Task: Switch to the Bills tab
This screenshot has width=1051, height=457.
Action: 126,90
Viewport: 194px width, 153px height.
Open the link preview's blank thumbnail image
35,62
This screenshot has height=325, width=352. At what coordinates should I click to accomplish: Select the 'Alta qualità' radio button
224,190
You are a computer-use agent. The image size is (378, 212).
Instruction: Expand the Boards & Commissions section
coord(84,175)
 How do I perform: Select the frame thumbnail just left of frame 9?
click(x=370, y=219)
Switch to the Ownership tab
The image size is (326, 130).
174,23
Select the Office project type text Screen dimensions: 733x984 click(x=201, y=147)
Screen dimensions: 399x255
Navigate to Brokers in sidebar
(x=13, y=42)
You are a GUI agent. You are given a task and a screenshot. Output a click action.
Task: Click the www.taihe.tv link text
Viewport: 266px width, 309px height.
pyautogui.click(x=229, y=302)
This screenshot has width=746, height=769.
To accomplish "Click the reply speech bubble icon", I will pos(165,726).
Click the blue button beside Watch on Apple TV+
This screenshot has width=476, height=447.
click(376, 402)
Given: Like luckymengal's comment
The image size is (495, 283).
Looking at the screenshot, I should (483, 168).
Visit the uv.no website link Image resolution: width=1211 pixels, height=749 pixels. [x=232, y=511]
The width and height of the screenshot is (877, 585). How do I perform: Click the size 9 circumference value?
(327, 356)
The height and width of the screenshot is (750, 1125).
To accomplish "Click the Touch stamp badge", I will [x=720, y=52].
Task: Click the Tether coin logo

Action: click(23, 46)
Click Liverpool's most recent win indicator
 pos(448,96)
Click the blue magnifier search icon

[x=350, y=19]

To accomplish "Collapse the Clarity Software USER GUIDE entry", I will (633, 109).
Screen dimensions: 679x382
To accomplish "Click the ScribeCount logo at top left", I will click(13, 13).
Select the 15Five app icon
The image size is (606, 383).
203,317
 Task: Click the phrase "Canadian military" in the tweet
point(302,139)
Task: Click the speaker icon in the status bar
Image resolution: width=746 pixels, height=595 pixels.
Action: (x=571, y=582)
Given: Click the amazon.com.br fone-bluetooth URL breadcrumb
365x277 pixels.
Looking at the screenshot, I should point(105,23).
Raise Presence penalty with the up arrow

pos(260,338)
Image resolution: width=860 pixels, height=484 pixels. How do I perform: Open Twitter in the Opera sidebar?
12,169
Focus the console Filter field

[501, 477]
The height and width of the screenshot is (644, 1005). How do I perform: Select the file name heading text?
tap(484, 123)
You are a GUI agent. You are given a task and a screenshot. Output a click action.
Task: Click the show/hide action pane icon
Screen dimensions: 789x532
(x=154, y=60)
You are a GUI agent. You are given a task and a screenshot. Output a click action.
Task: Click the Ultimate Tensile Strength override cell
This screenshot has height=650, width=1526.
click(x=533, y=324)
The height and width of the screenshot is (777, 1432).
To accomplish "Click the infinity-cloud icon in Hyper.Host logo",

== == ==

■ **What you need to do**
Copy exactly. Include the line containing "The image size is (495, 283)." and every later line through the end of the listing, and nothing else.

■ **Output for this exercise**
The image size is (495, 283).
Looking at the screenshot, I should (483, 168).
Visit the uv.no website link Image resolution: width=1211 pixels, height=749 pixels. [x=232, y=511]
The width and height of the screenshot is (877, 585). How do I perform: Click the size 9 circumference value?
(327, 356)
The height and width of the screenshot is (750, 1125).
To accomplish "Click the Touch stamp badge", I will [x=720, y=52].
Task: Click the Tether coin logo

Action: click(23, 46)
Click Liverpool's most recent win indicator
 pos(448,96)
Click the blue magnifier search icon

[x=350, y=19]

To accomplish "Collapse the Clarity Software USER GUIDE entry", I will (633, 109).
Screen dimensions: 679x382
To accomplish "Click the ScribeCount logo at top left", I will click(13, 13).
Select the 15Five app icon
The image size is (606, 383).
203,317
 Task: Click the phrase "Canadian military" in the tweet
point(302,139)
Task: Click the speaker icon in the status bar
Image resolution: width=746 pixels, height=595 pixels.
Action: (x=571, y=582)
Given: Click the amazon.com.br fone-bluetooth URL breadcrumb
365x277 pixels.
Looking at the screenshot, I should point(105,23).
Raise Presence penalty with the up arrow

pos(260,338)
Image resolution: width=860 pixels, height=484 pixels. How do I perform: Open Twitter in the Opera sidebar?
12,169
Focus the console Filter field

[501, 477]
The height and width of the screenshot is (644, 1005). How do I perform: Select the file name heading text?
tap(484, 123)
You are a GUI agent. You are given a task and a screenshot. Output a click action.
Task: Click the show/hide action pane icon
Screen dimensions: 789x532
(x=154, y=60)
You are a GUI agent. You are given a task and a screenshot. Output a click action.
Task: Click the Ultimate Tensile Strength override cell
This screenshot has height=650, width=1526.
click(x=533, y=324)
The height and width of the screenshot is (777, 1432).
To accomplish "Click the infinity-cloud icon in Hyper.Host logo",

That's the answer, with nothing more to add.